SUBSTITUIÇÃO TRIBUTÁRIA. REGIME DE TRIBUTAÇÃO AFASTADO POR DECISÃO JUDICIAL OBTIDA PELO SUBSTITUÍDO E QUE VEIO A SER REVOGADA

SUBSTITUIÇÃO TRIBUTÁRIA. REGIME DE TRIBUTAÇÃO AFASTADO POR DECISÃO JUDICIAL OBTIDA PELO SUBSTITUÍDO E QUE VEIO A SER REVOGADA. DIFERENÇAS DA EXAÇÃO NO PERÍODO DE VIGÊNCIA DA DECISÃO JUDICIAL. COBRANÇA DO SUBSTITUÍDO. POSSIBILIDADE. 1. A empresa substituída responde pelo pagamento da diferença de ICMS devido pelo regime da substituição tributária, relativo ao período em que tal sistemática foi afastada por decisão judicial concedida em mandado de segurança também impetrado pela substituída, a qual veio a ser revogada, ante a desistência do mandamus . Incidência da Súmula 405/STF. 2. Recurso especial não provido. REsp 1.700.970 – RS, DJ 02/08/2018.

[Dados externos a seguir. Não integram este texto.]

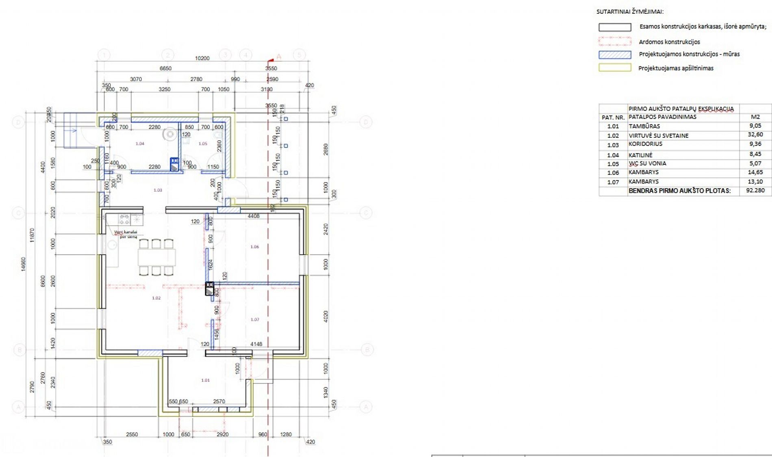Click the round kitchen sink symbol

112,244
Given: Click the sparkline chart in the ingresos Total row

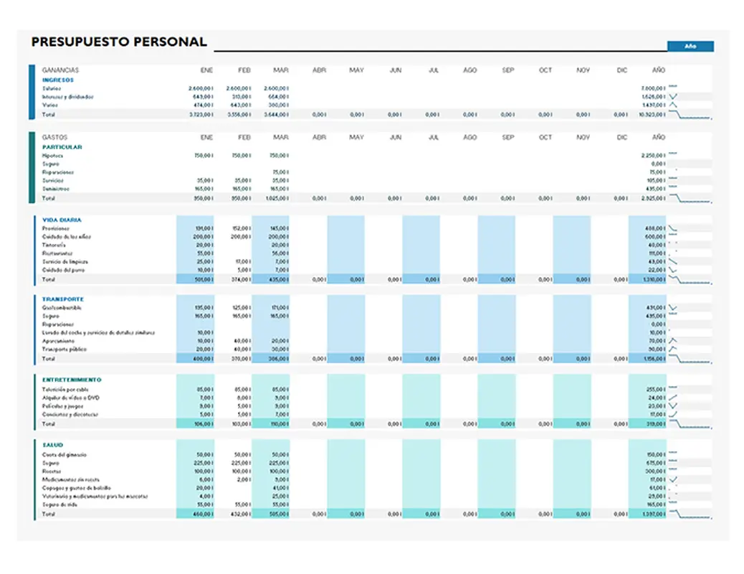Looking at the screenshot, I should [690, 114].
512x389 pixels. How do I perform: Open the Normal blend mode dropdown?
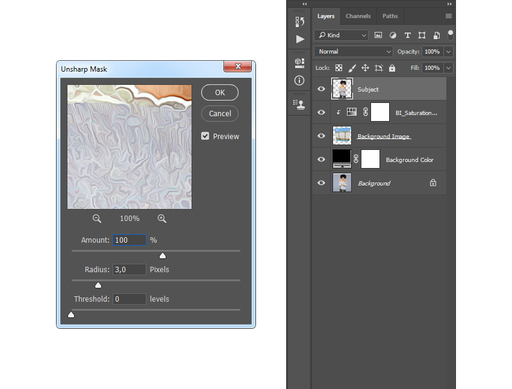(x=354, y=52)
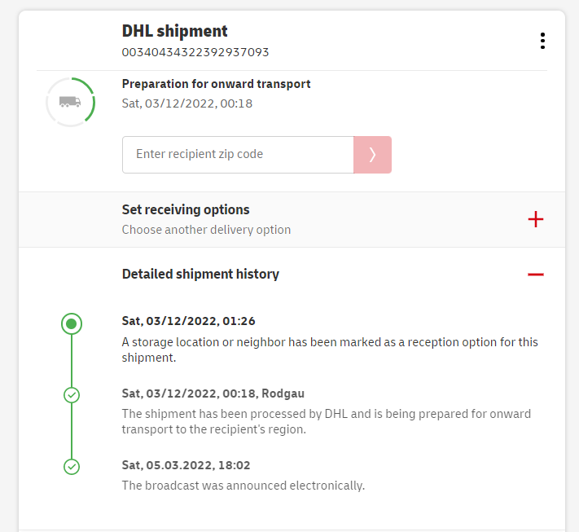579x532 pixels.
Task: Submit zip code with the arrow button
Action: pyautogui.click(x=372, y=155)
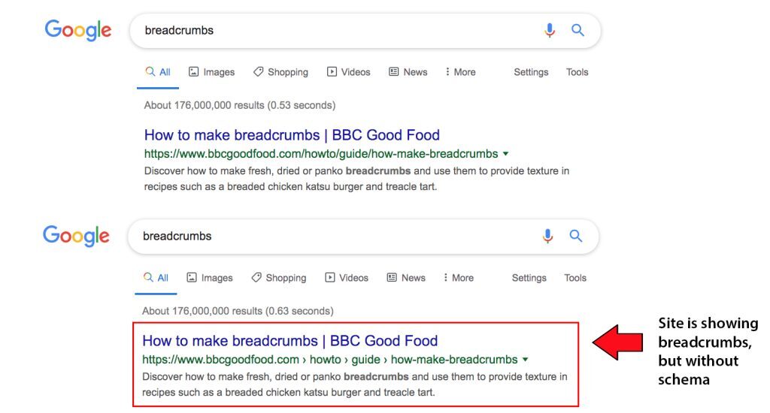Open the Images tab in top results

[211, 72]
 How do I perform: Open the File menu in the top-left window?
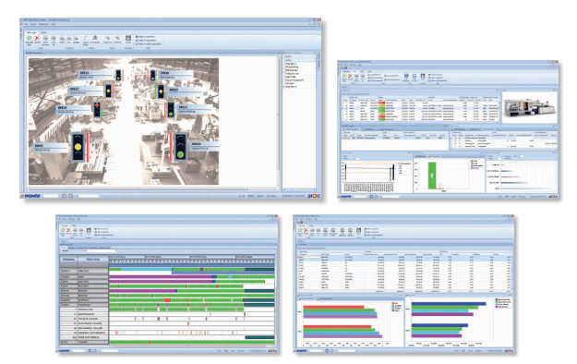[26, 24]
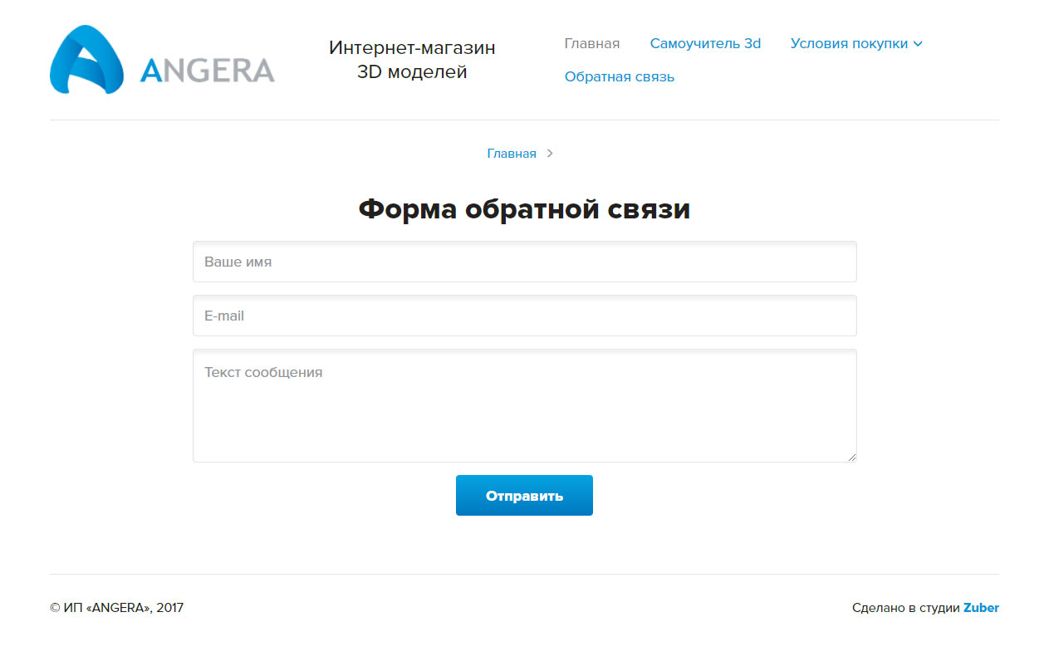Click the breadcrumb separator arrow
Viewport: 1049px width, 666px height.
(550, 154)
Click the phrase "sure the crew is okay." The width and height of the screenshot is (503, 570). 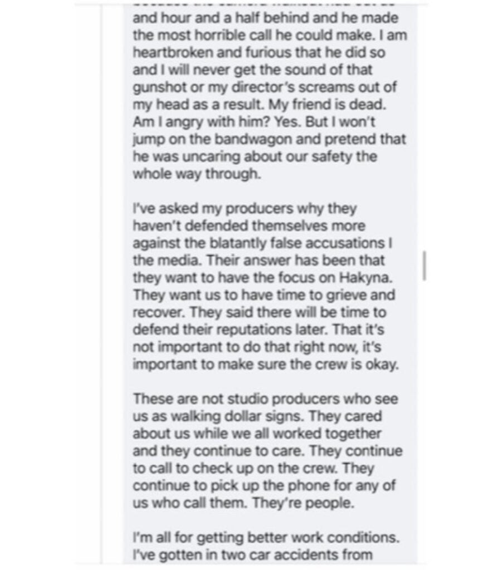(328, 365)
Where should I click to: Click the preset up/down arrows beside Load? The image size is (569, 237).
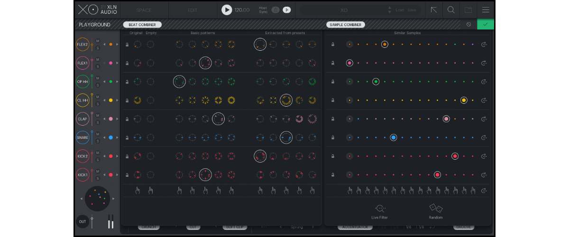390,10
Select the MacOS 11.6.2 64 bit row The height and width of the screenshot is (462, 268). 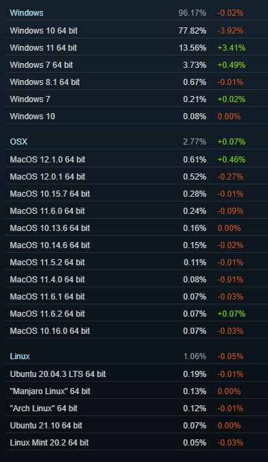(136, 313)
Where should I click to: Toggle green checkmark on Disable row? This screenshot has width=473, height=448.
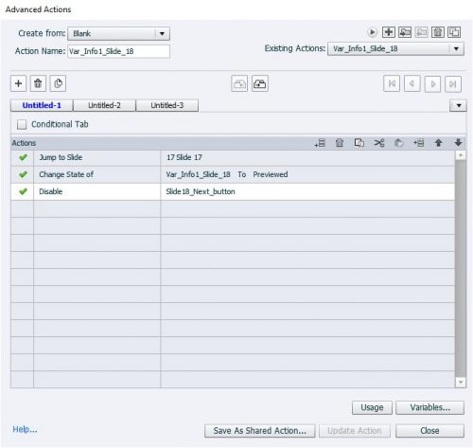[x=23, y=191]
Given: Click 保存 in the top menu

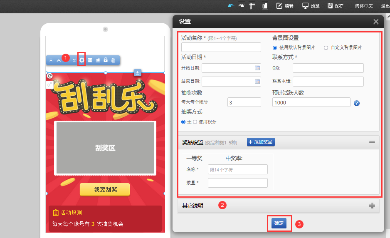Looking at the screenshot, I should pos(336,6).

APROVEITAMENTO DE CRÉDITOS ESCRITURAIS. MORA INJUSTIFICADA DO FISCO

APROVEITAMENTO DE CRÉDITOS ESCRITURAIS. MORA INJUSTIFICADA DO FISCO. CORREÇÃO MONETÁRIA. INCIDÊNCIA. TESE FIRMADA SOB O RITO DO ART. 543-C DO CPC/1973. PRECEDENTE DO STF NO MESMO SENTIDO. 1. A Primeira Seção do Superior Tribunal de Justiça, ao julgar o Recurso Especial 1.213.082/PR, sob o rito dos recursos repetitivos, firmou a orientação de que a imposição da compensação de ofício aos débitos do sujeito passivo, que se encontram com exigibilidade suspensa, na forma do art. 151 do CTN, extrapola os ditames legais. 2. A tese relativa à incidência da correção monetária após o decurso do prazo legal para analisar o requerimento administrativo, que é de 360 (trezentos e sessenta) dias, prevista no art. 24 da Lei 11.457/2007, foi apresentada a esta Corte apenas por ocasião da interposição do agravo regimental, configurando inadmissível inovação recursal. 3. O Superior Tribunal de Justiça firmou posicionamento de que a demora no ressarcimento de créditos reconhecidos pela Receita Federal enseja a incidência de correção monetária. Esse posicionamento, inclusive, corresponde à orientação constante da Súmula 411 deste Tribunal Superior: “É devida a correção monetária ao creditamento do IPI quando há oposição ao seu aproveitamento decorrente de resistência ilegítima do Fisco.” 4. A Taxa Selic é legítima como índice de correção monetária e de juros de mora, na atualização dos débitos tributários pagos em atraso, ex vi do disposto no art. 13 da Lei 9.065/1995, conforme pronunciamento da Primeira Seção do STJ no julgamento do Recurso Especial n. 1.073.846/SP, de relatoria do Ministro Luiz Fux. 5. Agravo interno a que se nega provimento. AgInt no RECURSO ESPECIAL Nº 1.206.927 – RS, DJ 26/02/2018.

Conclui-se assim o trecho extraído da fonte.